I am driving the input with a USB-powered "fast risetime pulse generator" from Leo Bodnar Electronics () connected through an SMA to GR-874 adapter. The actual risetime is 29 picoseconds.

I was worried when I got the 1S1 from eBay that it would have lots of problems, e.g., maybe the tunnel diodes would have drifted and stopped working, but this unit performs perfectly, as far as I can tell. I replaced the EMT, EMC, and PTM capacitors but that's it. It takes a long time to warm up and when it is cold the trace is noisy and drifts vertically all over the place, but once everything warms up it is quite stable. I thought sampling would compromise the quality of the trace but it really doesn't. Sure, the trace is made up of dots, but Tektronix made such good CRTs, those dots are finer than the pixels of a modern LCD screen (or so it seems to me).


 

That's really nice to see, and encourages me to get my 1S1 going. I
have a replacement 8056 nuvistor on the way (decided it was more
sensible for me to pay EUR8 for a valve than spend time fiddling
around with a FET substitute). What are the EMT, EMC and PTM
capacitors? I didn't come across those terms in my scan of the manual
so far.

Chris

On Thu, Mar 11, 2021 at 6:13 AM Jonathan Pyle <jhpyle@...> wrote:

In case anyone is interested in the 1S1 Sampling Unit, I uploaded some pictures of a risetime test:

/g/TekScopes/album?id=261760

The time/cm is set to 0.1 nanoseconds/cm and the scope displays a risetime of approximately 300 picoseconds, which is actually faster than the recommended 330-350 picoseconds that the manual suggests. (I should probably do all the calibration steps and adjust snap-off current for 340 picoseconds.) Anyway, I think a ~300 picosecond risetime is pretty good for a 55+ year old vacuum tube oscilloscope.

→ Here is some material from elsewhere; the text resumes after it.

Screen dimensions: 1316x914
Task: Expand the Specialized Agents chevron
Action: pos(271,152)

I am driving the input with a USB-powered "fast risetime pulse generator" from Leo Bodnar Electronics () connected through an SMA to GR-874 adapter. The actual risetime is 29 picoseconds.

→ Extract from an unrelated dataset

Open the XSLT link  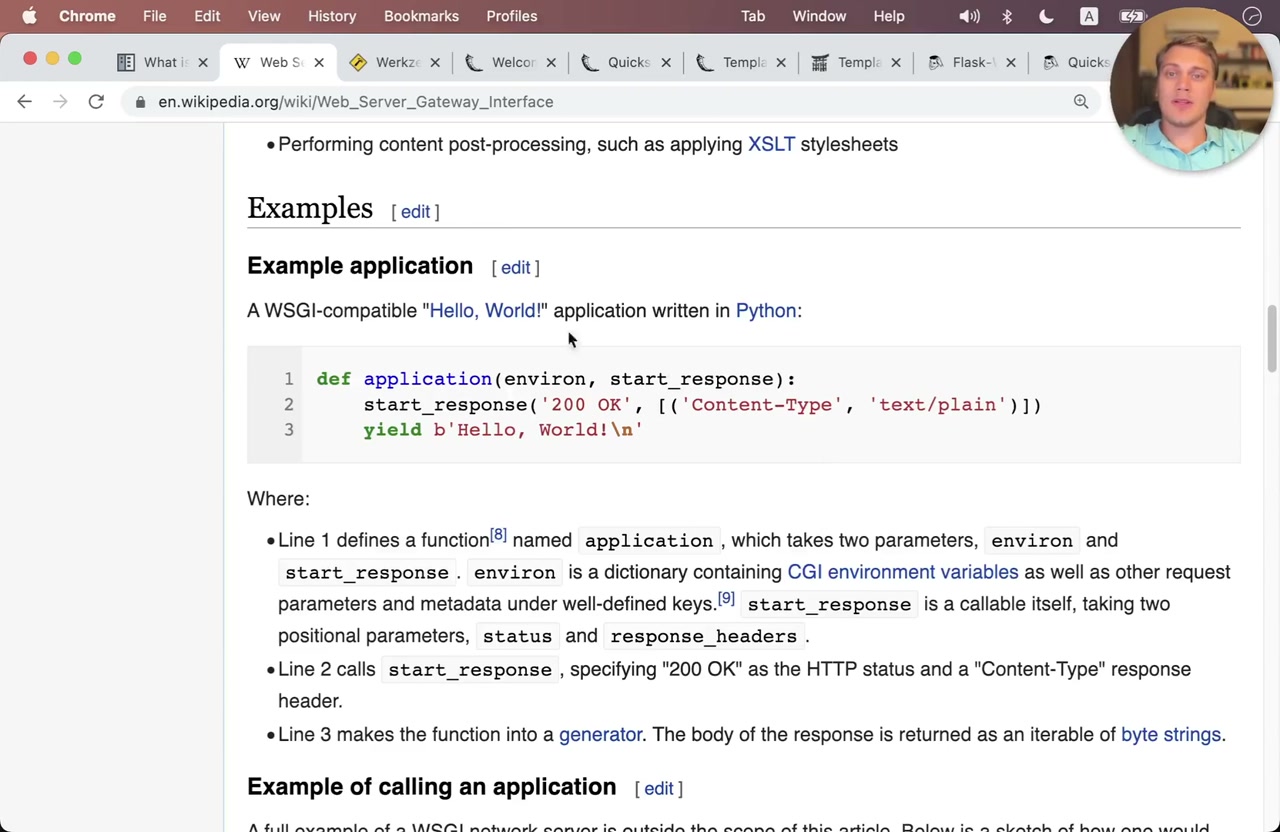point(771,144)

I was worried when I got the 1S1 from eBay that it would have lots of problems, e.g., maybe the tunnel diodes would have drifted and stopped working, but this unit performs perfectly, as far as I can tell. I replaced the EMT, EMC, and PTM capacitors but that's it. It takes a long time to warm up and when it is cold the trace is noisy and drifts vertically all over the place, but once everything warms up it is quite stable. I thought sampling would compromise the quality of the trace but it really doesn't. Sure, the trace is made up of dots, but Tektronix made such good CRTs, those dots are finer than the pixels of a modern LCD screen (or so it seems to me).





 

Hi Chris,

In the parts list at the end of the manual, "EMT" and "EMC" are the acronyms that Tektronix uses to refer to electrolytic capacitors. On the 1S1, these are the power supply filter caps and there is also a small electrolytic on a switch as well. PTM is the acronym they use to refer to "paper or plastic, tubular, molded" capacitors. These are the bright yellow axial capacitors in the 1S1. Electrolytic capacitors definitely go bad over time, but whether "PTM" capacitors go bad over time probably depends on whether they are actually paper capacitors. The ones in the 1S1 probably aren't paper, but thought I should replace them anyway just to be on the safe side.